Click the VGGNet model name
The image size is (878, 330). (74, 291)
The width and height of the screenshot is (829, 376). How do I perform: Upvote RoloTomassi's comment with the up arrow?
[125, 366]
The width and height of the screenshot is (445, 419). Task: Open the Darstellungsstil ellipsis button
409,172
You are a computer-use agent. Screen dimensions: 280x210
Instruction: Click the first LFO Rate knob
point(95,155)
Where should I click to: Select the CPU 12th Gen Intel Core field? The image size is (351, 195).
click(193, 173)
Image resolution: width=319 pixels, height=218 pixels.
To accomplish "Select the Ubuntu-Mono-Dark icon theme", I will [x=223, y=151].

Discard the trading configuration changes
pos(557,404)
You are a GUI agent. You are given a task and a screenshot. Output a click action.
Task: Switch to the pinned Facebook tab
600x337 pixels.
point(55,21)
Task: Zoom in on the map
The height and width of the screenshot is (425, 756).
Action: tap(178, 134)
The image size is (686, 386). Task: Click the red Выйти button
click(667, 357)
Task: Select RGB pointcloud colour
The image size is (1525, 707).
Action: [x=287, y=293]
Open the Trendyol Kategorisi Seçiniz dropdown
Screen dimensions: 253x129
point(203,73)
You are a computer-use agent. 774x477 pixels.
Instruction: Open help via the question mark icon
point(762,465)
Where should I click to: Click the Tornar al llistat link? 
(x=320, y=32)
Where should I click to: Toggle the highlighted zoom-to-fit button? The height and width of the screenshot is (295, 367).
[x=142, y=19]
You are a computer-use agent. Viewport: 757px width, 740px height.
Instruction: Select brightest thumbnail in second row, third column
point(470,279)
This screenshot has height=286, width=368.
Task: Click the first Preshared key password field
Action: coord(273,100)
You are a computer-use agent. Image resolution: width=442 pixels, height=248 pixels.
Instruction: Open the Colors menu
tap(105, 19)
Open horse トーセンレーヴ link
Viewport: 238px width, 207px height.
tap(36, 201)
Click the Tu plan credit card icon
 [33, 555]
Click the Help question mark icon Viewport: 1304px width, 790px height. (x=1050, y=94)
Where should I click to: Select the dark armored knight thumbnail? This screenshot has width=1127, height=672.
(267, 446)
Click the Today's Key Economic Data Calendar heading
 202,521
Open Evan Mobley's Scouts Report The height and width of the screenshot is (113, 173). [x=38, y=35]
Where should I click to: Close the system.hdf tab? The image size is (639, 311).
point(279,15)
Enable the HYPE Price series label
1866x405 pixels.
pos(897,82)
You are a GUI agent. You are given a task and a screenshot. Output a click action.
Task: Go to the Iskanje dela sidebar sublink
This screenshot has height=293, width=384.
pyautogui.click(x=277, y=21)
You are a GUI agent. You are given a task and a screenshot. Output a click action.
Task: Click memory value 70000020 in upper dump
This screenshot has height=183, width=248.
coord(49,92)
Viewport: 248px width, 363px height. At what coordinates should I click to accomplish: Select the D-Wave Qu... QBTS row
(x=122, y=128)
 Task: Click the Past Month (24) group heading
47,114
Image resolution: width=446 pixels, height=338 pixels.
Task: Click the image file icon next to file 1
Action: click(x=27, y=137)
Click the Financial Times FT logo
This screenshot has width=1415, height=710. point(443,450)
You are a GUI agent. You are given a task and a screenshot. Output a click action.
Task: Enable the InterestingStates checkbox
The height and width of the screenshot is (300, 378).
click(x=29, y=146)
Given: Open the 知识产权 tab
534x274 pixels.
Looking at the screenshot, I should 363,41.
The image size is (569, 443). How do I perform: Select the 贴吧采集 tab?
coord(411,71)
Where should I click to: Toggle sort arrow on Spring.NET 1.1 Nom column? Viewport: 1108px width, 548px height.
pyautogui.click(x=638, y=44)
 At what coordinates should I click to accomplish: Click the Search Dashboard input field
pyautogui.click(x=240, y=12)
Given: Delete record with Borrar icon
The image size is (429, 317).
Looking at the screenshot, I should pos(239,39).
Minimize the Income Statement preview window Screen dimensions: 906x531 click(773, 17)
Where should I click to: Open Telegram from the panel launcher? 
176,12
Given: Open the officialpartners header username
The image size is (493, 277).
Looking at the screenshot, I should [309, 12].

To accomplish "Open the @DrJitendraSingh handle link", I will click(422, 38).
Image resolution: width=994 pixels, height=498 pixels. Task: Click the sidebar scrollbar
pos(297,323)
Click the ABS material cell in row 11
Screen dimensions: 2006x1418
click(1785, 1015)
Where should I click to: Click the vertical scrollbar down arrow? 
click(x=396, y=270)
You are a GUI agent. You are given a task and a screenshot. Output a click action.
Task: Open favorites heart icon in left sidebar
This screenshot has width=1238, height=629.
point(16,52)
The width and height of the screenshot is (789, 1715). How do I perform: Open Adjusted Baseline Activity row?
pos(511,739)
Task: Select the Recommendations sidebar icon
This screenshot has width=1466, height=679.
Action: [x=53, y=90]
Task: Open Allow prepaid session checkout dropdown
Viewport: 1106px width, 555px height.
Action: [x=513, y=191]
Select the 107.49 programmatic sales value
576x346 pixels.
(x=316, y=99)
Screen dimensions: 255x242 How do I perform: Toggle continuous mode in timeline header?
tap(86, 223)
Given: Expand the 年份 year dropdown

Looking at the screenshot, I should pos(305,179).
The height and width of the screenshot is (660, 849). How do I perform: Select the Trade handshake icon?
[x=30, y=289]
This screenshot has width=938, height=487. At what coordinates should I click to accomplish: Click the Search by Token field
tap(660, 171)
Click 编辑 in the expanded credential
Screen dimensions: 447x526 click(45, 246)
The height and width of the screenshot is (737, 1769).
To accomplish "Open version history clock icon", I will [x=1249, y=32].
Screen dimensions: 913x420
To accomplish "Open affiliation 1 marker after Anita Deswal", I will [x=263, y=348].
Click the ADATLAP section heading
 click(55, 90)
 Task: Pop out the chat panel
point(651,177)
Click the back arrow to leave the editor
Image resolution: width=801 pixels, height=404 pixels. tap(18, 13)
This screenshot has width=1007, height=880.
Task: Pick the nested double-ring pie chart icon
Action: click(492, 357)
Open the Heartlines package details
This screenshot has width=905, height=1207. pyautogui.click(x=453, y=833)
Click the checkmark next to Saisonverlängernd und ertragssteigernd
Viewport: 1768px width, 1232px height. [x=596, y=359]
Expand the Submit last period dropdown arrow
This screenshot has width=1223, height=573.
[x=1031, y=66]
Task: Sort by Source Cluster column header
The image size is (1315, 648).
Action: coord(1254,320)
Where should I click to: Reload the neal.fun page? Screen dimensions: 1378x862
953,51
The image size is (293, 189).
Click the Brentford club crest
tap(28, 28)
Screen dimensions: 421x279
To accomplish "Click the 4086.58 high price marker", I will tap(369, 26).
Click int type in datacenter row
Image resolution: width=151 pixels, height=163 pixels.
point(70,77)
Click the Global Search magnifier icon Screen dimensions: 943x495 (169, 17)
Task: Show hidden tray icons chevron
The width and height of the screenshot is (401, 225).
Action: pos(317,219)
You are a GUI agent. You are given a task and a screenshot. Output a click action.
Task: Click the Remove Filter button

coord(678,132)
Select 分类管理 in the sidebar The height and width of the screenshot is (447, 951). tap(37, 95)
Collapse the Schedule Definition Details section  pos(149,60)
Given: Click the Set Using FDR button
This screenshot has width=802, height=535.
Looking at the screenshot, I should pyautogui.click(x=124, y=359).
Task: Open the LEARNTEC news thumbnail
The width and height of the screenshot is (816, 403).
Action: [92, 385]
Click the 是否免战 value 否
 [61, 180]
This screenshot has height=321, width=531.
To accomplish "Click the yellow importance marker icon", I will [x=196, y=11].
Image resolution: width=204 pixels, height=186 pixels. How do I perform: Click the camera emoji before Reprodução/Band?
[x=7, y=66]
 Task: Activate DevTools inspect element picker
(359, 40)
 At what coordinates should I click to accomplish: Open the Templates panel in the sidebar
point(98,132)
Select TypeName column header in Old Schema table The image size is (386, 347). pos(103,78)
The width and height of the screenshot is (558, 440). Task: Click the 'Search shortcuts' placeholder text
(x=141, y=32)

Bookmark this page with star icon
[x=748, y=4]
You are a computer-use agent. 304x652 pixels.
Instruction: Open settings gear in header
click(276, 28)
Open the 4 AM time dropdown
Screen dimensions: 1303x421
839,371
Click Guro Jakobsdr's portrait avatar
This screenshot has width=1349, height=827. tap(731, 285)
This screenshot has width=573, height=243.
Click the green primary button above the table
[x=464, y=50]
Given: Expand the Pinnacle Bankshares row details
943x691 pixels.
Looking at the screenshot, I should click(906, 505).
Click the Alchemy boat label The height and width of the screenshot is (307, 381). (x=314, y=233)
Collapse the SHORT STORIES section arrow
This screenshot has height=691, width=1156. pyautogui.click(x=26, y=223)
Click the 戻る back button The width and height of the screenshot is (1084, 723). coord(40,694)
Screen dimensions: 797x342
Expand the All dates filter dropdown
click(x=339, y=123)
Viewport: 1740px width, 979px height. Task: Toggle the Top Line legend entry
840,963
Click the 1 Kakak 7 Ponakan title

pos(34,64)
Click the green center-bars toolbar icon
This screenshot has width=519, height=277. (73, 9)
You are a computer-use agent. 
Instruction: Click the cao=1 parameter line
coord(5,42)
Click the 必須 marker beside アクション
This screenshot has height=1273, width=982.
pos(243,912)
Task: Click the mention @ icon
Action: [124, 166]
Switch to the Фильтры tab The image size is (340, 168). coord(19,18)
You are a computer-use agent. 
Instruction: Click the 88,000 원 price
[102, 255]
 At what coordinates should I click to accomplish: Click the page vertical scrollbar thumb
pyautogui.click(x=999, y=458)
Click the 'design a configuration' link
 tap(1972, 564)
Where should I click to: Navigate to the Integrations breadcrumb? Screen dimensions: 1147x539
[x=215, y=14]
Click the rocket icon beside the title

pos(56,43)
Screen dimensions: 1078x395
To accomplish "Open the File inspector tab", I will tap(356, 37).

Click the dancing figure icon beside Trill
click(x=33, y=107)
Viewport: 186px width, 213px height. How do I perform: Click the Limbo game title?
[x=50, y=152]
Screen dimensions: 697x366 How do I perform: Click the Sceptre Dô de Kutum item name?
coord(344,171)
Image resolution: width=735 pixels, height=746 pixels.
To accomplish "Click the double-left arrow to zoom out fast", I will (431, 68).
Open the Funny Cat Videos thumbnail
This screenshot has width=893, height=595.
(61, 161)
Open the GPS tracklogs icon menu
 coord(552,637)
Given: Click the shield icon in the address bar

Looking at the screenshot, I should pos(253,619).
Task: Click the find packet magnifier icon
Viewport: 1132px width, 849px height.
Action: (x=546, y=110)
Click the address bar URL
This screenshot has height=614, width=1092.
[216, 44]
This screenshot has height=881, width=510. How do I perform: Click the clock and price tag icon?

▬▬▬

Prompt:
What do you get if you output everything in the listing from the line containing "Where should I click to: Click the Tornar" down to the line containing "[x=142, y=19]" as a JSON list of strings, one per line, with blank lines left out?

Worked solution:
[
  "Where should I click to: Click the Tornar al llistat link? ",
  "(x=320, y=32)",
  "Where should I click to: Toggle the highlighted zoom-to-fit button? The height and width of the screenshot is (295, 367).",
  "[x=142, y=19]"
]